Latches, Spinning and Queues

You know that you care a lot about a topic, if you find yourself thinking about it again and again, each time hoping to gain enough insights to stop this cycle.

Turns out, I care a lot about what my CPUs are doing. Last time I came up with the epiphany that 100% CPU utilization is a bad idea. During the discussion that followed, Jonathan Lewis and Noons took the time to explain to me the difference between waiting and spinning.

The topic came up again as I’m digging for the worse ways concurrency can go wrong.

Concurrency becomes interesting when the concurrent processes attempt to access shared resources, and since Oracle has shared memory, the shared resources tend to be areas in the memory.

We are in 11g now, so we have 3 Oracle ways to protect memory structures – Locks, latches and mutexes (Oracle mutexes, which should not be confused with OS mutexes.). Below, I’ll summarize the main differences between them. Nearly everything I wrote (and a lot more including cool examples) is covered by Tom Kyte’s Expert Oracle Database Architecture book. I’m just summarizing the importnat points below for my (and your) convinience.

When you read about latches, the first thing you hear is that “Latches are lightweight locks”. Lightweight in this case means “Takes less bits in memory”. Why do we care about our locking structures being small? Small memory footprint of the locking mechanism will translate to faster checks and changes to it. Latches are smaller than locks, and the new 10g mutexes are even smaller than latches.

Locks work by queueing. One process holds the lock for a resource, everyone else who tries to access the lock queues up and goes to sleep (i.e. off the CPU). When the current process finishes, the next in line becomes runnable and now owns the lock on the resource. Queuing is nice, because we have a bunch of queueing theory that lets us predict response times, and waits and such. It is also nice, because while Oracle manages the locks and queues it gives us tons of information about who is blocking and who is waiting. And as one last nice, while all those processes are waiting for locks, they are not using CPU, nor represent any cpu scheduling overhead.

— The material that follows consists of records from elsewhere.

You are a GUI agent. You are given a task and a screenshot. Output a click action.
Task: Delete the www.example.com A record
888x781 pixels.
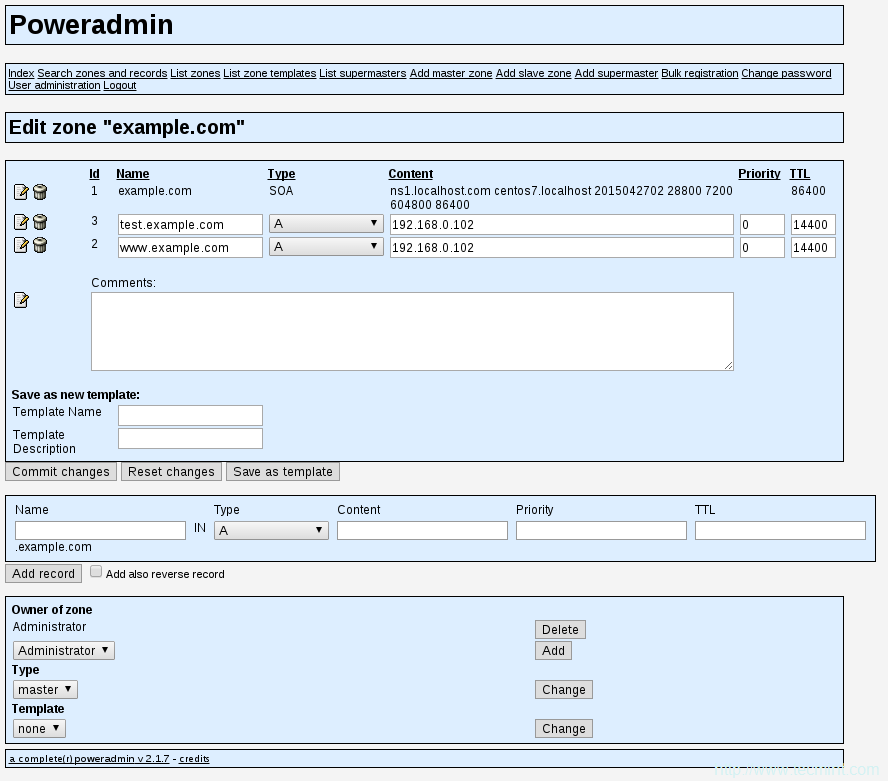[x=39, y=247]
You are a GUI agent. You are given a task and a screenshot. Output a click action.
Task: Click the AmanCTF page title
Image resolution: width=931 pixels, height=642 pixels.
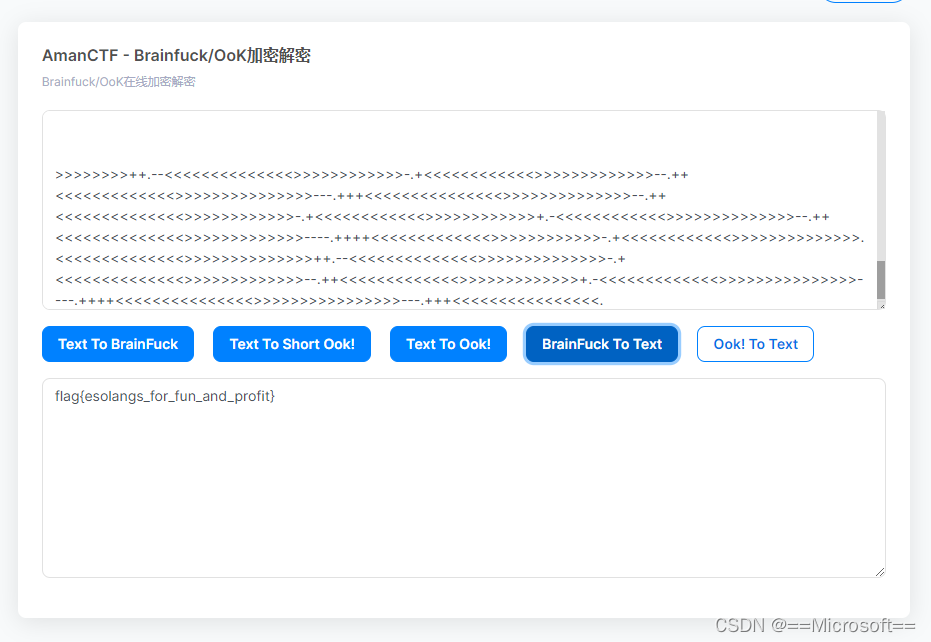click(176, 56)
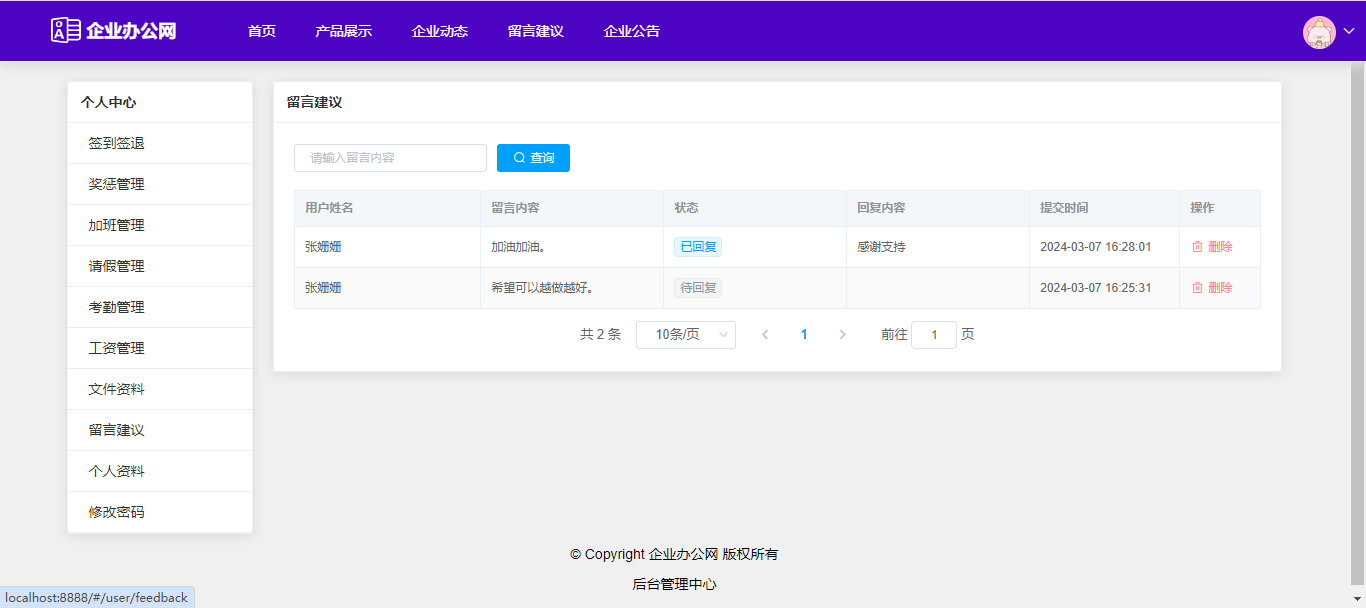Open the 10条/页 page size dropdown
Screen dimensions: 1366x608
[685, 335]
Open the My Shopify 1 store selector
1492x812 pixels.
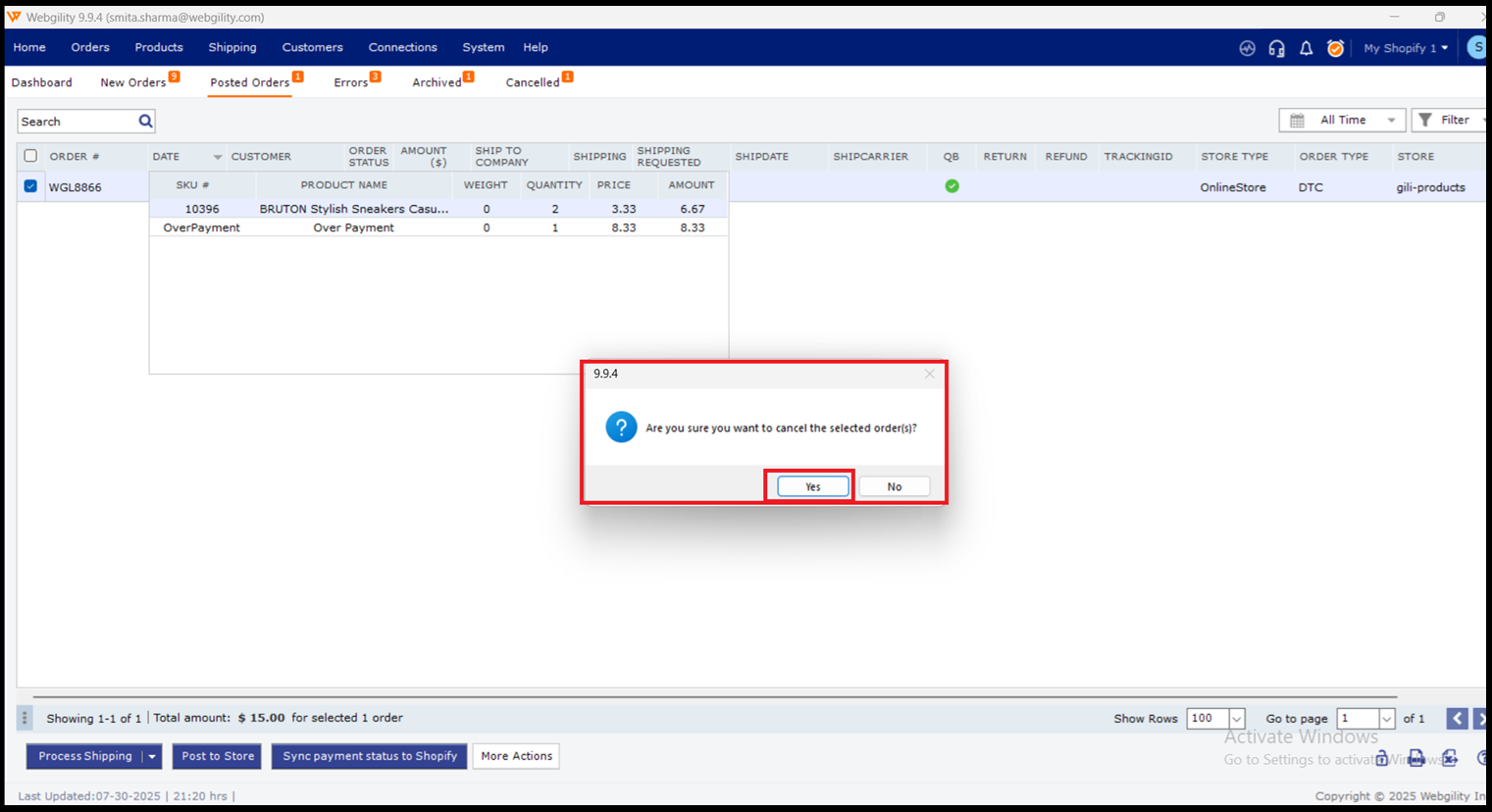pos(1405,48)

Latches work by spinning (mostly). Think of a case when you know a process will need the memory structure for a very short amount of time. Do you really want to maintain queues, waste time on context switching, lose your CPU cache all for just few milliseconds of waiting? Latches exist for this reason. If a process tries to access the latch and its busy, it will keep on retrying for a while, still using the cpu. If during this “retry time” the latch became free, the process can take the latch and we are saved from the need to context switch. If it didn’t get the latch after several retries, the process goes off the CPU.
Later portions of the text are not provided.